Kaleiçi hakkında daha fazla teknik ve tarihi bilgi için Türkiye Cumhuriyeti Kültür ve Turizm Bakanlığı’nın resmi kaynaklarına göz atabilirsiniz: Kültür Portalı – Kaleiçi.
Soru 1: Kaleiçi’ni gezmek için en ideal mevsim hangisidir?Cevap: Kaleiçi’ni ziyaret etmek için en keyifli zamanlar, havanın ılık olduğu ve kalabalığın yaz aylarına göre daha az olduğu ilkbahar (Nisan-Haziran) ve sonbahar (Eylül-Ekim) aylarıdır. Yazın oldukça sıcak olabileceğini unutmayın.
Soru 2: Yazıda bahsedilen tarihi yerlere giriş ücretli mi?Cevap: Hadrian Kapısı’ndan geçmek, Yat Limanı’nda dolaşmak ve Yivli Minare Külliyesi’nin avlusunu gezmek tamamen ücretsizdir. Ancak külliye içindeki Mevlevihane (sanat galerisi) veya Kaleiçi’ndeki özel müzeler (Suna & İnan Kıraç Müzesi, Oyuncak Müzesi vb.) için giriş ücreti bulunmaktadır.

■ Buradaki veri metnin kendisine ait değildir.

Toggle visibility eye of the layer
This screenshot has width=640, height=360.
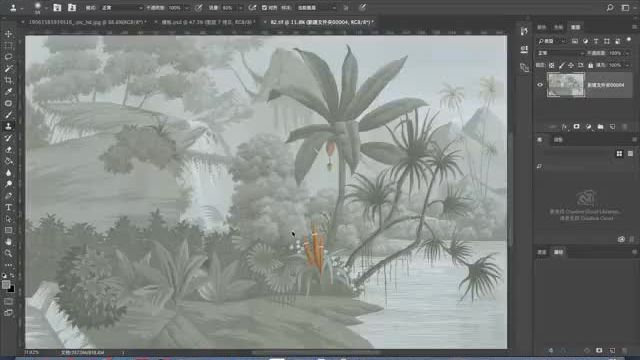point(540,85)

Soru 3: Kaleiçi’ne özel araçla girmek mümkün mü? Otopark sorunu var mı?Cevap: Kaleiçi’nin dar sokaklarına özel araç girişi kısıtlıdır ve tavsiye edilmez. En iyi yöntem, aracınızı Kaleiçi’nin dış çeperlerindeki ücretli otoparklardan birine bırakıp bu tarihi bölgeyi yürüyerek keşfetmektir.